Dieu sait si j’aime l’Angleterre. J’y ai vécu huit ans, j’y ai des amis, des habitudes. Pourtant Londres, ces temps-ci, me fait de la peine... Ou plutôt, ce sont les anglais qui me désolent.C’est peu dire que ce pays va mal, sitôt qu’on s’éloigne des stades de foot.
Ça tangue méchamment, au plan économique : la crise y sera sans doute pire qu’ailleurs ; sans doute parce que la bulle y avait là-bas gonflé, beaucoup plus qu’ailleurs.
L’Angleterre, pays du savoir-vivre et du raffinement patauge désormais dans la plus navrante médiocrité.
Du Moyen-âge à la Renaissance, ce sont bien les Anglais qui ont, sur les quais de Gironde, développé les vins de Bordeaux. Ils l’appellent depuis toujours Claret, vin rouge léger dont ils faisaient grand cas. C’est d’ailleurs ce nom qu’ils continuent de donner à tous les Bordeaux Rouge. Barton… Palmer… on trouve des noms anglais partout en Médoc. Leur connaissance des grands et beaux vins ne s’est jamais démentie. Les plus belles caves d’Europe, c’est à Londres qu’on les trouve.Et voici qu’ils sont tombés sous le charme de la plus désolante, la plus insipide, des boissons qu’on vend ici et là sous le nom de « vin » … En anglais, « wine ».
J’étais à Londres la semaine passée. Entrez dans n’importe quel bistrot sympa ou restaurant de qualité, où vous trouviez, naguère encore, de beaux vins français, italiens, espagnols, argentins, chiliens. Jetez un œil à la carte. Vous n’y trouvez pratiquement plus que des vins australiens !
Franchement, je préfère encore vos soirées arrosées à la bière !
Sérieusement. Vous qui, au-delà de toutes nos chamailleries et bagarres ancestrales, avez toujours été à nos côtés, alliés dans la défense des vins de qualité, je suis consterné de vous voir désormais basculer dans le mauvais goût et l’ignorance des vins de qualité. On me dira que j’exagère. Qu’il y a des bons vins en Australie. D’accord mais pas beaucoup ! Dont le somptueux Clarendon Hills. Mais ce n’est pas celui-là qu’on trouve à Londres. Savez-vous pourquoi ?

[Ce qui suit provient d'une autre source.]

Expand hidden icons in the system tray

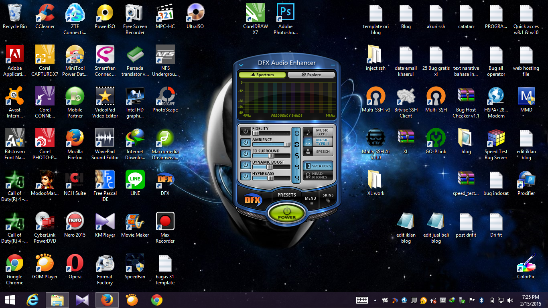click(x=375, y=300)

Si les vins australiens ont à ce point la cote outre-manche, c’est qu’ils y sont fourgués à bas prix. Lâchons le mot : ils sont «cheap ». Et méfiez-vous : à boire des vins cheap, on devient cheap soi-même ! On n’a jamais dégusté des vins de qualité en les achetant au prix de la pinte.
Vous voulez de bons vins à des prix abordables ? Redevenez curieux, soyez inventifs ! Cherchez où l’on travaille des vins de qualité, il y en a partout de merveilleux qui se vendent à des prix raisonnables. Mais n’abandonnez pas aux Australiens cette bataille du goût, comme vous leur aviez cédé celle des avants lors de cette triste tournée de 2006. Renvoyez-les dans leurs 22, leurs caisses de piquette sous le bras.
Ou alors, revenez à la bière, elle a, au moins, de saines vertus diurétiques!. C’est un ami sincère de votre belle nation qui vous y invite.